**SOURCE DATA**

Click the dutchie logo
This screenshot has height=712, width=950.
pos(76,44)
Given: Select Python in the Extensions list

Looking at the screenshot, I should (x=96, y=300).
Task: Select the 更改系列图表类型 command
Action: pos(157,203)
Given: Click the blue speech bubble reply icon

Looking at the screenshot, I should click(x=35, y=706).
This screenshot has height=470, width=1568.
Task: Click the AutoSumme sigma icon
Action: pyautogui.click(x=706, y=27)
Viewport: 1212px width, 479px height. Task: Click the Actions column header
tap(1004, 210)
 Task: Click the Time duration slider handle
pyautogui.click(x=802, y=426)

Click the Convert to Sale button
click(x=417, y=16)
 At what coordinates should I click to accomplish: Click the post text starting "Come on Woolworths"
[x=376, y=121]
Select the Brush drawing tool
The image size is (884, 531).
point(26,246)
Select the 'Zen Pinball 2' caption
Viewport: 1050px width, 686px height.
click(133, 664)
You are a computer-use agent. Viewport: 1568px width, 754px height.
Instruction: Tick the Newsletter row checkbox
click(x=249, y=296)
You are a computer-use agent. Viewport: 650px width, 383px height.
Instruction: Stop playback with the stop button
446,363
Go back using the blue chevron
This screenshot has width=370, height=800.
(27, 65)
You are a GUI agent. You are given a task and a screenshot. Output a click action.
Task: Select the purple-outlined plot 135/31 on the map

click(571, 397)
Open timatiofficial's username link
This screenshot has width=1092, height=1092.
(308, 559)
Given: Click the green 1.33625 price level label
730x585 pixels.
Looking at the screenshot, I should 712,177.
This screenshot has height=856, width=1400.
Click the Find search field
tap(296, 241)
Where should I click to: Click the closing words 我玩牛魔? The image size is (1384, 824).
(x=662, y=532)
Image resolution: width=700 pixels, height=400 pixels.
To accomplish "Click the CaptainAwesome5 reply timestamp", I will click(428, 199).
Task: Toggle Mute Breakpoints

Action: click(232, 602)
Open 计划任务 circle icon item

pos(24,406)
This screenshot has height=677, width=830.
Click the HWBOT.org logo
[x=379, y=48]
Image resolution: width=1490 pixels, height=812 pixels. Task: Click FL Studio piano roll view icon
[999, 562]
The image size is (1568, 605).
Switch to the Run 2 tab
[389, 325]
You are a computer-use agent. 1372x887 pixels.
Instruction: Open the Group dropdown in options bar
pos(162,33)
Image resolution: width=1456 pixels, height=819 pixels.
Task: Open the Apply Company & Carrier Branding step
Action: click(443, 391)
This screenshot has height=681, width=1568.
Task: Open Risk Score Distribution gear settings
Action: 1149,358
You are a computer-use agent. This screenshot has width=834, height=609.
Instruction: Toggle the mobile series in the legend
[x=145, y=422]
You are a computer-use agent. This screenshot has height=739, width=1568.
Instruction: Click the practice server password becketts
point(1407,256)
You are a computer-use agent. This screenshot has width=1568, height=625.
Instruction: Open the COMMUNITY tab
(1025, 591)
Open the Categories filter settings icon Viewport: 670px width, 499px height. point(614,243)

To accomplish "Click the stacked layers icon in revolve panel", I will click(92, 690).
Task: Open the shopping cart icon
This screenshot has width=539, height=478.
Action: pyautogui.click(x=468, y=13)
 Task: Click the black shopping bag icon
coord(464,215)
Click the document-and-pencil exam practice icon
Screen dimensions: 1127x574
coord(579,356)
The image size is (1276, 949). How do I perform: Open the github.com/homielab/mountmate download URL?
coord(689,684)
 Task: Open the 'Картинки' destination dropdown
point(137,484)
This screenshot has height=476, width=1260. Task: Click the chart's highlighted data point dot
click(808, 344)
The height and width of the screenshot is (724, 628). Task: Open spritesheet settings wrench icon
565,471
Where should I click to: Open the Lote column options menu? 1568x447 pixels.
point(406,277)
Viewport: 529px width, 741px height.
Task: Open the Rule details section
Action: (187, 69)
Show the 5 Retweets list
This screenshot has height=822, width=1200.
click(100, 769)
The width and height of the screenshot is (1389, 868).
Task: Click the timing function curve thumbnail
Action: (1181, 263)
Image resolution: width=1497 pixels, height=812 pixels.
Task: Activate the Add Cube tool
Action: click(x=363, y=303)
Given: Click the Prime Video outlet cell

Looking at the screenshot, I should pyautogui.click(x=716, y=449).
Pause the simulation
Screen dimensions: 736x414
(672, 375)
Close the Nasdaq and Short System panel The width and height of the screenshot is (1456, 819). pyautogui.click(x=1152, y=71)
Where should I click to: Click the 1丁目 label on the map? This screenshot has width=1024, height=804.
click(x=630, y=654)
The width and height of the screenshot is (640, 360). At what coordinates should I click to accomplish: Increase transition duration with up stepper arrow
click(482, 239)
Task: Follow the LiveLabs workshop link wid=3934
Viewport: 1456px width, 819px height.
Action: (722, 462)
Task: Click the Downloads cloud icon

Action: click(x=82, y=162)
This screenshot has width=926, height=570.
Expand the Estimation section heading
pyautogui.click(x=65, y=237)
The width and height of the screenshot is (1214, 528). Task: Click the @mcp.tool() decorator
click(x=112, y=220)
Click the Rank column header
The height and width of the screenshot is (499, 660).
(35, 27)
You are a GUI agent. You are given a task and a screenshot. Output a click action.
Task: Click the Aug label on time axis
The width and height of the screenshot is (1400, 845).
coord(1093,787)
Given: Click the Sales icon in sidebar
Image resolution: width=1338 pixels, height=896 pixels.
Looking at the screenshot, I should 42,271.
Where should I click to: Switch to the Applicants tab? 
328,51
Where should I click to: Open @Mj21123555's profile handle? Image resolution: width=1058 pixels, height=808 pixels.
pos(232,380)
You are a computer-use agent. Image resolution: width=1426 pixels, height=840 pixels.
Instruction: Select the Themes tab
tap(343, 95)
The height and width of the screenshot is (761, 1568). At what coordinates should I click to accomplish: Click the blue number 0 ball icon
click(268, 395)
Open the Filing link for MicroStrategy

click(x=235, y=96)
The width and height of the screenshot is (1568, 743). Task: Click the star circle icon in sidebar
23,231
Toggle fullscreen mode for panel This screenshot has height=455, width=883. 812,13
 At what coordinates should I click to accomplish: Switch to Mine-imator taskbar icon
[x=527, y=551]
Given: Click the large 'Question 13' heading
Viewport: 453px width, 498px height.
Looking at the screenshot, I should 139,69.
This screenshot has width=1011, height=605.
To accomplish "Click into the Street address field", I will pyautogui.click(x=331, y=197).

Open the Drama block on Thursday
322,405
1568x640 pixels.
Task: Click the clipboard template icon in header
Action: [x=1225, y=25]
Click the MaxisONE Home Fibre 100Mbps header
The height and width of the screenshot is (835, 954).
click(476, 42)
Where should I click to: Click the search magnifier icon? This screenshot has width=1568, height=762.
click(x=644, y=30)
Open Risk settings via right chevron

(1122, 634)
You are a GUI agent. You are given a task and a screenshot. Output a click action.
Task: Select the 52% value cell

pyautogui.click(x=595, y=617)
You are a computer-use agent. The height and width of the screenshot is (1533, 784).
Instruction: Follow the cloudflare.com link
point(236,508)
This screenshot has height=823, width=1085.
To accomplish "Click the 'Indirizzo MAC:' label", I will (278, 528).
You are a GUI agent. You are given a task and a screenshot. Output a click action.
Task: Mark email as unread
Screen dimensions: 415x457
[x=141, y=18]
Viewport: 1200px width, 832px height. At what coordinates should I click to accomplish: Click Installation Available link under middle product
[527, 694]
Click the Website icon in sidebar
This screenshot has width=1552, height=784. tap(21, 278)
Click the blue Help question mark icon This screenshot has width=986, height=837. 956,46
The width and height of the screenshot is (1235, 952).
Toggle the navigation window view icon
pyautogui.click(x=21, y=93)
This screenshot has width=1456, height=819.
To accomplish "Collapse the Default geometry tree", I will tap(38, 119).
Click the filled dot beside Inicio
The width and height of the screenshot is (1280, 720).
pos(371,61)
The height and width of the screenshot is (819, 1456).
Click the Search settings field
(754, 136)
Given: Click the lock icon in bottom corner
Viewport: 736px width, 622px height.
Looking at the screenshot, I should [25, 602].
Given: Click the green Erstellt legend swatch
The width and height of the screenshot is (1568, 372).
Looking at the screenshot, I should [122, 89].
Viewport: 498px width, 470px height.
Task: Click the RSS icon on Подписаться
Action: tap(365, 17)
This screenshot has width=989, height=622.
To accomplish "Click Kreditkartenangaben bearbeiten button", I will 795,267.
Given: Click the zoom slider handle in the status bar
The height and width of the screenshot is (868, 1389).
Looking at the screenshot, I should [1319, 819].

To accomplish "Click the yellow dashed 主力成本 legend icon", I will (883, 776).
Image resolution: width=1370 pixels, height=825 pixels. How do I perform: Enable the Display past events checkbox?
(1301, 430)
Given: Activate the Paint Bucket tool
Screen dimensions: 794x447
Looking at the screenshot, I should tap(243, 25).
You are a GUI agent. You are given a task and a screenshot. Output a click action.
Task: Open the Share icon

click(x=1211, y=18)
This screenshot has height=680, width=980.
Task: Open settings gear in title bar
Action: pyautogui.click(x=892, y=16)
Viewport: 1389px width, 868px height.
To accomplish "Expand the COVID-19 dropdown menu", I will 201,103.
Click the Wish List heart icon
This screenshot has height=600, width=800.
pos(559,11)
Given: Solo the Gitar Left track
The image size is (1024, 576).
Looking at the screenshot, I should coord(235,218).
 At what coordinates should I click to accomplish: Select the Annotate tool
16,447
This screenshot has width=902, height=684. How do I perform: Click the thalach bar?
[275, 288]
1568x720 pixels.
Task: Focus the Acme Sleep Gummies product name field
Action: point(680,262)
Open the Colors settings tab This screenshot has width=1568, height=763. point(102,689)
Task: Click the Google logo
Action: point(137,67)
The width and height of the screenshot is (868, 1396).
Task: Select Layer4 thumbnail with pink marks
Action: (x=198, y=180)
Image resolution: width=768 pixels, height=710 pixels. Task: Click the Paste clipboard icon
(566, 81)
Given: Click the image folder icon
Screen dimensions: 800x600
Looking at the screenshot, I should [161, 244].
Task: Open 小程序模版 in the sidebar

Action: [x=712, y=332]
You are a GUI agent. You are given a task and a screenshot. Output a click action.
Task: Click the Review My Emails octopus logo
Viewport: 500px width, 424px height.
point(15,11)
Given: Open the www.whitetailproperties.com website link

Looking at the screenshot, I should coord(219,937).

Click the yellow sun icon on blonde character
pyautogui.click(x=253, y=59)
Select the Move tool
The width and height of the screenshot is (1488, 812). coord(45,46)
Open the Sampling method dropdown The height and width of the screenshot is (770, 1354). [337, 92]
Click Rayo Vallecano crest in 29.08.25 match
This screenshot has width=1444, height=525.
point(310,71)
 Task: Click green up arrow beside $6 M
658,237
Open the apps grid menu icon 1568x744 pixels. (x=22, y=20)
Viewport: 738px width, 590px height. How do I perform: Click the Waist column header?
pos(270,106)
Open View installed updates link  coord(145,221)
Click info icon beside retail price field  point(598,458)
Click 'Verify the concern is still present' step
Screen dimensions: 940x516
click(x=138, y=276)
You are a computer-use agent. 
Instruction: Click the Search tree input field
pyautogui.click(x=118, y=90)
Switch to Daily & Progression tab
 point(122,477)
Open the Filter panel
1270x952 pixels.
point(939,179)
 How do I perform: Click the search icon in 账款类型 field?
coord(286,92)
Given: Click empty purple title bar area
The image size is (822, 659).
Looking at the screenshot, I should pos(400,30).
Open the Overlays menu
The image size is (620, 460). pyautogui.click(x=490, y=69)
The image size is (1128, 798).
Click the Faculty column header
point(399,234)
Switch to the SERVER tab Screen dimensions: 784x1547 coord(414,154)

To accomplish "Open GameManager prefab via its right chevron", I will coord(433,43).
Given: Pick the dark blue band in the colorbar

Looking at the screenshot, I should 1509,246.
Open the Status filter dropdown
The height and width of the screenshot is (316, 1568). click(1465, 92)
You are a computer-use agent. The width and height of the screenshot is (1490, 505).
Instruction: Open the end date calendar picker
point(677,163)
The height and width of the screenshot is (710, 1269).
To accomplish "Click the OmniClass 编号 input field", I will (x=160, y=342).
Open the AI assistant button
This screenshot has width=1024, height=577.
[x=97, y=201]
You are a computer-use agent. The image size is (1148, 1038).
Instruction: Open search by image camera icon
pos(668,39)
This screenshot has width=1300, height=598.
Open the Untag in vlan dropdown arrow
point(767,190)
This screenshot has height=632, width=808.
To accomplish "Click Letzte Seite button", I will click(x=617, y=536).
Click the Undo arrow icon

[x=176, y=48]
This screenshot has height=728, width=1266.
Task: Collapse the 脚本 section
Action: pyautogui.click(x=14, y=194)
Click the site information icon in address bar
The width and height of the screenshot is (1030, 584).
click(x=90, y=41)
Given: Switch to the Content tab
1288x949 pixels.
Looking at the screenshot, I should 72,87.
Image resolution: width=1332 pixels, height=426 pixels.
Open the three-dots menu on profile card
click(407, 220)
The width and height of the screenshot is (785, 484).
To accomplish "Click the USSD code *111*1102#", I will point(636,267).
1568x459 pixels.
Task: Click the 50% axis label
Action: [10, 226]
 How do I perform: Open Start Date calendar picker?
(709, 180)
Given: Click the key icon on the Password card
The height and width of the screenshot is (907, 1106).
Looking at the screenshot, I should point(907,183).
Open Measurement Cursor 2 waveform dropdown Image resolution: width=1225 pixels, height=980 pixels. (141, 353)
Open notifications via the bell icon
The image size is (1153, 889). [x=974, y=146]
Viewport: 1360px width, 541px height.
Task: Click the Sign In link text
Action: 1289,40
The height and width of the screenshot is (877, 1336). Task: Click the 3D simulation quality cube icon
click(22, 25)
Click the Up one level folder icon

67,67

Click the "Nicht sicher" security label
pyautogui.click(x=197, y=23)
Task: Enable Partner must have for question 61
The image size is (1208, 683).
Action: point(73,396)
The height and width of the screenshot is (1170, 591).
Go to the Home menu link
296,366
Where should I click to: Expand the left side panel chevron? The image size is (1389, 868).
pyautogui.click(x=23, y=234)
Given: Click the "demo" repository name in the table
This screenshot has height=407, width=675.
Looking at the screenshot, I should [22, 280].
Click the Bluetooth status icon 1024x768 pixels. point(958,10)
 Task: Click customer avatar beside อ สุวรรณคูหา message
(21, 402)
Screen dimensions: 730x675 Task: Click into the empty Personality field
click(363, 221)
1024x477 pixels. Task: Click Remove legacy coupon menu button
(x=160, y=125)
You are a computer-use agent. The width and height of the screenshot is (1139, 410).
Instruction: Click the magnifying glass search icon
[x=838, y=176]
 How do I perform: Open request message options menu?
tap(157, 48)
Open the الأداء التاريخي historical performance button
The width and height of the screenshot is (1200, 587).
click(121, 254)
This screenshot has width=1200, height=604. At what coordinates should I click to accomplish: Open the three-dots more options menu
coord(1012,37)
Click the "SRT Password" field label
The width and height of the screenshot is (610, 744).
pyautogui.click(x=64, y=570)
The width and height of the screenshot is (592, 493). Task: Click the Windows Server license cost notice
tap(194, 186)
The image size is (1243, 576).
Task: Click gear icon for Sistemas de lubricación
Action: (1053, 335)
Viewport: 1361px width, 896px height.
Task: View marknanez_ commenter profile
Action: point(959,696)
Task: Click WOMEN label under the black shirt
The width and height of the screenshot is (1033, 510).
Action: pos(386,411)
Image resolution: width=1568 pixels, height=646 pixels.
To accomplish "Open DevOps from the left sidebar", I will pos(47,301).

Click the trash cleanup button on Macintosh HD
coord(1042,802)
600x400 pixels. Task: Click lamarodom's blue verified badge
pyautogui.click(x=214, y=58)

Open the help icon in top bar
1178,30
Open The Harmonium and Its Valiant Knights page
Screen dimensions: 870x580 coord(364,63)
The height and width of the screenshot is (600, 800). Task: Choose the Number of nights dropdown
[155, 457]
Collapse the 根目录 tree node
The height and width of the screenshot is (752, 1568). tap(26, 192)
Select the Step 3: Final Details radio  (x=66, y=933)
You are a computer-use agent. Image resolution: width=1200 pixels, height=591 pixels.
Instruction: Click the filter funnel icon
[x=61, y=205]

**TASK DETAILS**
Render the stretch of the data from the line containing "Given: Click the green 1.33625" through the line containing "pos(24,406)" as a Markdown table with the columns Index and Text, numbering each line in Index and skipping blank lines.

**RESULT OF THIS EXERCISE**
| Index | Text |
|---|---|
| 1 | Given: Click the green 1.33625 price level label |
| 2 | 730x585 pixels. |
| 3 | Looking at the screenshot, I should 712,177. |
| 4 | This screenshot has height=856, width=1400. |
| 5 | Click the Find search field |
| 6 | tap(296, 241) |
| 7 | Where should I click to: Click the closing words 我玩牛魔? The image size is (1384, 824). |
| 8 | (x=662, y=532) |
| 9 | Image resolution: width=700 pixels, height=400 pixels. |
| 10 | To accomplish "Click the CaptainAwesome5 reply timestamp", I will click(428, 199). |
| 11 | Task: Toggle Mute Breakpoints |
| 12 | Action: click(232, 602) |
| 13 | Open 计划任务 circle icon item |
| 14 | pos(24,406) |